» Work instruction
Extract, exactly as written, all lines of the material below from the line that includes "[Quick view] (332, 1957)" through its last line.

*** Opening Provided entries ***

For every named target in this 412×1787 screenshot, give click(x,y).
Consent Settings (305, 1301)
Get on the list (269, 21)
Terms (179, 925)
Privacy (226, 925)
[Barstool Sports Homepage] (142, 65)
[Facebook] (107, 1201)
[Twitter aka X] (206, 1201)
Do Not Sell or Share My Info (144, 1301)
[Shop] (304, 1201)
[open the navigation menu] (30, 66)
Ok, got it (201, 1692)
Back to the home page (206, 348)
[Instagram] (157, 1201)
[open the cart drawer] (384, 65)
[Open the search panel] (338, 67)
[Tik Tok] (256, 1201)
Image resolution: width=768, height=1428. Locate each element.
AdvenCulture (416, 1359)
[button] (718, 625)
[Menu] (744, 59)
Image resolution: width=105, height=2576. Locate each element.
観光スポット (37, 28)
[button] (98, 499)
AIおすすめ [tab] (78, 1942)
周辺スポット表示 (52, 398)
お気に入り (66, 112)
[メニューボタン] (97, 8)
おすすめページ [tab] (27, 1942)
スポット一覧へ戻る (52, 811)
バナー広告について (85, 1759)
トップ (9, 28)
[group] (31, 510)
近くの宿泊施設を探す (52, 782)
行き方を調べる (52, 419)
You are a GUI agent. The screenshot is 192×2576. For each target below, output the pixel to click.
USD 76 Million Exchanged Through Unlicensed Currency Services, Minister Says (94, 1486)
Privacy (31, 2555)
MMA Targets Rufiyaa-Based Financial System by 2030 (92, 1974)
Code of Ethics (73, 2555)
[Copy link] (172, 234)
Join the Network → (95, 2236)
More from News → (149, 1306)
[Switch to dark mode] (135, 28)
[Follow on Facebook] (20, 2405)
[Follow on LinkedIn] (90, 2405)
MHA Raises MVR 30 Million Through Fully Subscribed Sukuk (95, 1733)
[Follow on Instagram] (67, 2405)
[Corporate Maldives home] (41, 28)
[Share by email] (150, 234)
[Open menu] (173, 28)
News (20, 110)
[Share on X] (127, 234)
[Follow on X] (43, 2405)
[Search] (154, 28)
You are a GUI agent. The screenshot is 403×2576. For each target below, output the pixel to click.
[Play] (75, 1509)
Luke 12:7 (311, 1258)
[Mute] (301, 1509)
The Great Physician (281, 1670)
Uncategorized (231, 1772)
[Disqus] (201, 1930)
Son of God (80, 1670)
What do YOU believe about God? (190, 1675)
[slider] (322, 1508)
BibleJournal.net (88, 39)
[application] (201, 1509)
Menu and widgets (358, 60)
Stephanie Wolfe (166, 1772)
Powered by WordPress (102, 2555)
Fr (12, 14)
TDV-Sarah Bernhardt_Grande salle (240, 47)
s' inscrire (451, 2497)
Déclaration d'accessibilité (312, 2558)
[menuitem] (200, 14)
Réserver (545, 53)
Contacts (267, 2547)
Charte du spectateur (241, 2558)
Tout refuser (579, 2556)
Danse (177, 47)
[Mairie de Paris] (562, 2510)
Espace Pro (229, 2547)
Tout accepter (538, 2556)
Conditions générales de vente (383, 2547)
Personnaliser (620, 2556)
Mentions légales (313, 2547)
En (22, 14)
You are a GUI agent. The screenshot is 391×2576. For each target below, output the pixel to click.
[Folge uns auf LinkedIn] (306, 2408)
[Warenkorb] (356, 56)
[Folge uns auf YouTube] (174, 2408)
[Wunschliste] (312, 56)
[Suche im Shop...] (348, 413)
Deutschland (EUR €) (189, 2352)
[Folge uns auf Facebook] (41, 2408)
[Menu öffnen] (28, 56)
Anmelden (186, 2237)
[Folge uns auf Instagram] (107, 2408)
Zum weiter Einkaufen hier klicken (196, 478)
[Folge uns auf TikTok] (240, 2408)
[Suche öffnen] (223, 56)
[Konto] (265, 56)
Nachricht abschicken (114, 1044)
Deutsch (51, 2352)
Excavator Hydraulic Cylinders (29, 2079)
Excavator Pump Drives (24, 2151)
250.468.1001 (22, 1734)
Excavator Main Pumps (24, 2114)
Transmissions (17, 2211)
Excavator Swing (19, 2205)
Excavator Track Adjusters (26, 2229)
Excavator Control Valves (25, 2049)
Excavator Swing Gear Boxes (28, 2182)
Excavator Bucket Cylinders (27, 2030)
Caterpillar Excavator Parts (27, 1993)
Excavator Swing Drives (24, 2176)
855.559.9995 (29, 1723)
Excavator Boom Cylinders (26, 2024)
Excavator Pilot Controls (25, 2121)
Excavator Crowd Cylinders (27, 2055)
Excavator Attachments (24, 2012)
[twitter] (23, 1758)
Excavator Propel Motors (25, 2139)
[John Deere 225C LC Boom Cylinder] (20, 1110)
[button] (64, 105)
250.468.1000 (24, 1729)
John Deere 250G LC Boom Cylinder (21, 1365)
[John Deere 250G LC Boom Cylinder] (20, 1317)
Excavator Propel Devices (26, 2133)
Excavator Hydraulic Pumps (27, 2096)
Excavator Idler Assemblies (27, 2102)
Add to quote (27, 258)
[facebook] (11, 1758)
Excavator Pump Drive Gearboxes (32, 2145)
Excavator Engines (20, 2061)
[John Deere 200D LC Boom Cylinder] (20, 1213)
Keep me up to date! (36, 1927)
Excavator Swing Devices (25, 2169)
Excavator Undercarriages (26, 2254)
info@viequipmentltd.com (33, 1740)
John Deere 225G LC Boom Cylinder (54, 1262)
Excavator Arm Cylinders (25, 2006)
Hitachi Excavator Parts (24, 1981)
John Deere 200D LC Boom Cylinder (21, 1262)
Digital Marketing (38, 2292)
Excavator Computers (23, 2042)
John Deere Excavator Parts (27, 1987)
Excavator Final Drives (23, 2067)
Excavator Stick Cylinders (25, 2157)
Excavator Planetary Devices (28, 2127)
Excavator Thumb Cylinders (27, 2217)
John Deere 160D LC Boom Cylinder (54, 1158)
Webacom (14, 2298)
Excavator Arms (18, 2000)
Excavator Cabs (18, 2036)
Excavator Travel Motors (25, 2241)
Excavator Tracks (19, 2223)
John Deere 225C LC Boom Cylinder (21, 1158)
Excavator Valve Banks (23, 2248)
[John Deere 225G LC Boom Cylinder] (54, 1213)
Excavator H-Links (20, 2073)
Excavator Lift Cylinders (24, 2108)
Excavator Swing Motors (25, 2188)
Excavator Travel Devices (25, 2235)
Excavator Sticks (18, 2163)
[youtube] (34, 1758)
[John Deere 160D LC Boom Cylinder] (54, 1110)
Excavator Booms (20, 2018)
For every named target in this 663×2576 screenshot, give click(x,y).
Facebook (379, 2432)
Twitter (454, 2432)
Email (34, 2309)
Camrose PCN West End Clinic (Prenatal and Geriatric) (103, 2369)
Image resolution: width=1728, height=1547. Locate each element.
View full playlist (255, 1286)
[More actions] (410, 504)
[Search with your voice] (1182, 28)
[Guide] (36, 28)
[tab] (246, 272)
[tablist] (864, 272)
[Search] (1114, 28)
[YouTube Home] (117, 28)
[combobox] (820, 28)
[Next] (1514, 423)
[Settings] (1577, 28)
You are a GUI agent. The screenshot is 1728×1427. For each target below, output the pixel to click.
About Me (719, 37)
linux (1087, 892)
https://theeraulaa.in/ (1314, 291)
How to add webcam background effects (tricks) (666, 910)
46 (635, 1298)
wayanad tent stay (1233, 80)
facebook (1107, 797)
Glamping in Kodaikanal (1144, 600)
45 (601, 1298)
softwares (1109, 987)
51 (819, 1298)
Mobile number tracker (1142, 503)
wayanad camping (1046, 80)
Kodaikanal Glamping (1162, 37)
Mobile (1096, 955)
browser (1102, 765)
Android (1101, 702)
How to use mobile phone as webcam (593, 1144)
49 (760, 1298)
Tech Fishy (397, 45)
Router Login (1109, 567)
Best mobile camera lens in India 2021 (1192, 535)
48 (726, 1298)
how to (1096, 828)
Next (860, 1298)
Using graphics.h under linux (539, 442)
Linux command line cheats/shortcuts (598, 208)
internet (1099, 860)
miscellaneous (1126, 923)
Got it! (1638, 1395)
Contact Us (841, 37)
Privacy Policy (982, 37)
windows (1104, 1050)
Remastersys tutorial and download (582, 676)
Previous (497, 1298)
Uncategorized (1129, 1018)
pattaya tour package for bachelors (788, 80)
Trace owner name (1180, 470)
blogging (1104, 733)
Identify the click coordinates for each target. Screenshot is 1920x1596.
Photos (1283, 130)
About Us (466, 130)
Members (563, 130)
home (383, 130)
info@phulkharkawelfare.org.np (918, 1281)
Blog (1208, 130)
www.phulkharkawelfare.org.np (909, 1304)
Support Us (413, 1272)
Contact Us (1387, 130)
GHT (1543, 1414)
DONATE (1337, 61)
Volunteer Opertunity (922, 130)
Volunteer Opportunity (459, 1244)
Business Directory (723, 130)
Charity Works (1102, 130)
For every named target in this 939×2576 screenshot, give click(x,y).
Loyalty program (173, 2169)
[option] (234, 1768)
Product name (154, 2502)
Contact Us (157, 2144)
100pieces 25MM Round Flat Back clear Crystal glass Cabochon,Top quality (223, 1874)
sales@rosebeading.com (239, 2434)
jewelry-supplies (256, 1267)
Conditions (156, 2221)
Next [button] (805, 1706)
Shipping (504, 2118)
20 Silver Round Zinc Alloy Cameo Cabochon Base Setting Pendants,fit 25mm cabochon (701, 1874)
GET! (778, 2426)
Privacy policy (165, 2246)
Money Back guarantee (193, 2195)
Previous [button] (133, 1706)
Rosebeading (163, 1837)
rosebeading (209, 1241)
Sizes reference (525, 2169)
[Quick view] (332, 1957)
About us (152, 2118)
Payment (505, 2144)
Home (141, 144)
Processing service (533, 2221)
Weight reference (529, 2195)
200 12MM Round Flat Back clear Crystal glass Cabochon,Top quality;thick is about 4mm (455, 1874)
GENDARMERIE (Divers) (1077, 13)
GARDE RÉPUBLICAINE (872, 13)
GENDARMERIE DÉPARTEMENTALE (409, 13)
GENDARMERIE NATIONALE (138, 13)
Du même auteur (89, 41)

*** Closing Provided entries ***

» Output of the task
[Quick view] (332, 1957)
About us (152, 2118)
Payment (505, 2144)
Home (141, 144)
Processing service (533, 2221)
Weight reference (529, 2195)
200 12MM Round Flat Back clear Crystal glass Cabochon,Top quality;thick is about 4mm (455, 1874)
GENDARMERIE (Divers) (1077, 13)
GARDE RÉPUBLICAINE (872, 13)
GENDARMERIE DÉPARTEMENTALE (409, 13)
GENDARMERIE NATIONALE (138, 13)
Du même auteur (89, 41)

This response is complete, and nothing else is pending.